LightSquared’s fledgling LTE comes under fire from GPS sector
LightSquared recently received conditional Federal Communications Commission approval to install its network, with restrictions related to keeping signals within their assigned frequencies in the L band. The company also is required to test existing GPS devices to determine what type of interference its transmitters might cause. LightSquared formed a working group in February with the U.S. Global Positioning System Industry Council to study the interference issues and has to report to the FCC regularly about its progress. A final report is due in June.
Earlier this year, the National Telecommunications and Information Administration told the FCC that federal agencies are worried about LightSquared’s proposed LTE network interfering with GPS satellites and other emergency communications. In the letter, NTIA Administrator Lawrence Strickling said that a fully terrestrial network would require more base stations than a terrestrial/satellite combination network, thereby increasing the likelihood of interference. Indeed, LightSquared’s network will consist of 40,000 broadband transmission towers across the U.S.
Now a group of manufacturers whose operations rely on the accuracy of GPS have joined forces to form a group called SaveOurGPS.org, which is in opposition to LightSquared’s LTE network. In addition to GPS companies Garmin and Trimble, the group includes: the Aeronautical Repair Stations Association, Air Transport Association, Aircraft Owners and Pilots Association, American Association of State Highway and Transportation Officials, American Rental Association, Associated Equipment Distributors, Association of Equipment Manufacturers, Case New Holland, Caterpillar Inc., Edison Electric Institute, Esri, General Aviation Manufacturers Association, Deere & Co., National Association of Manufacturers, and OmniSTAR.
Trimble vice president and general counsel Jim Kirkland testified before the Subcommittee on Commerce, Justice and Science of the House Appropriations Committee last Friday on the issue. Kirkland said that the FCC’s move to approve LightSquared’s waiver to operate the network could cause “consequences of disruption” to GPS service that will be “far reaching, likely to affect large portions of the population and the federal government.”
Kirkland added that, “Initial technical analysis has shown that the distant, low-powered GPS signals would receive substantial interference from high-powered, close-proximity transmissions from a network of ground stations. The consequences of disruption to the GPS signals are far reaching, likely to affect large portions of the population and the federal government. Therefore, it is imperative that the new system not be deployed unless it can be conclusively guaranteed that the GPS users are fully protected from radio interference.”
He added that LightSquared’s proposal to build 40,000 terrestrial base stations operating at 1 billion times the power levels of GPS signals as received on earth “represents a tectonic change in the use of this band.”
But the FCC also is under pressure to find more spectrum to feed the explosive demand of mobile broadband services, and it wants to see more broadband deployed. LightSquared has a tight rollout deadline. As a condition of its waiver, the operator must cover 100 million people by the end of 2012, 145 million people by the end of 2013 and at least 260 million people by the end of 2015. (Harbinger, the private-equity firm that owns LightSquared, has set these timetables and the FCC has approved them). Obviously the company can get an FCC waiver, but time is money for this highly leveraged endeavor. LightSquared has aspirations of being a wholesale provider and claims to have signed numerous deals so far—but it hasn’t named any names.
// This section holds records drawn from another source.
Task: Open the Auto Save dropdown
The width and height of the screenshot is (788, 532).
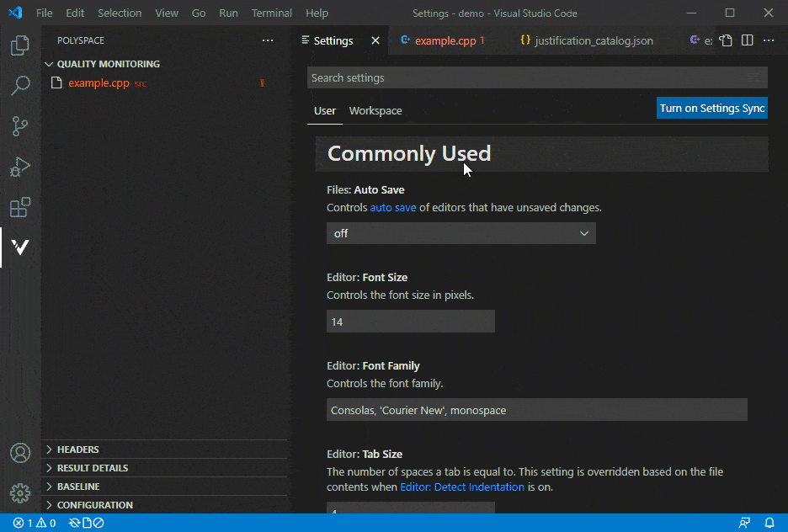Action: (x=461, y=233)
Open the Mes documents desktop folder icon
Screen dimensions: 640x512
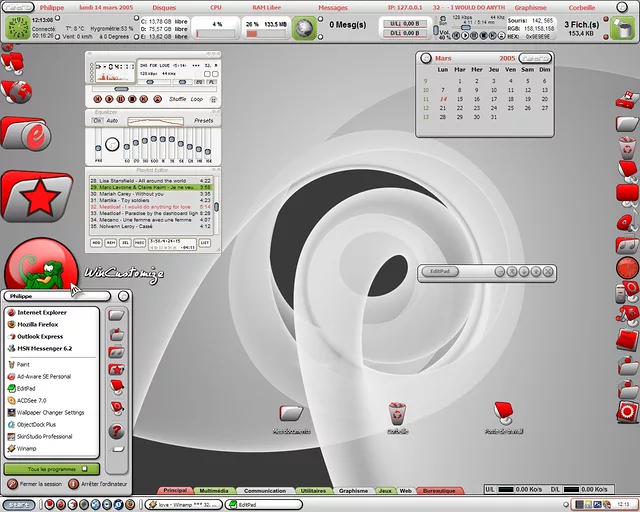[x=291, y=414]
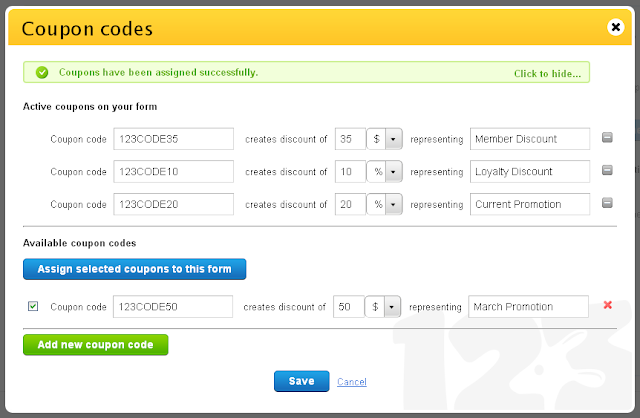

Moreover, with LightSquared’s operations, the FCC moves toward fulfilling some big policy goals, such as covering rural areas. A section of the FCC’s LightSquared waiver spells out how the operator’s service will make terrestrial mobile wireless broadband available to a wider variety of users and that the public safety and homeland security communities will benefit from having a broadband service when they are operating in, or transitioning between, urban, suburban or rural areas.
GPS, of course, is a vital tool for all sorts of industries and government functions. I’m not sure why the FCC granted a waiver before the interference issues could be put to rest. But their doing so highlights how aggressive the commission is working to further its policy goals — goals that could be hijacked if the interference issue isn’t resolved quickly or to the satisfaction of those that rely on GPS.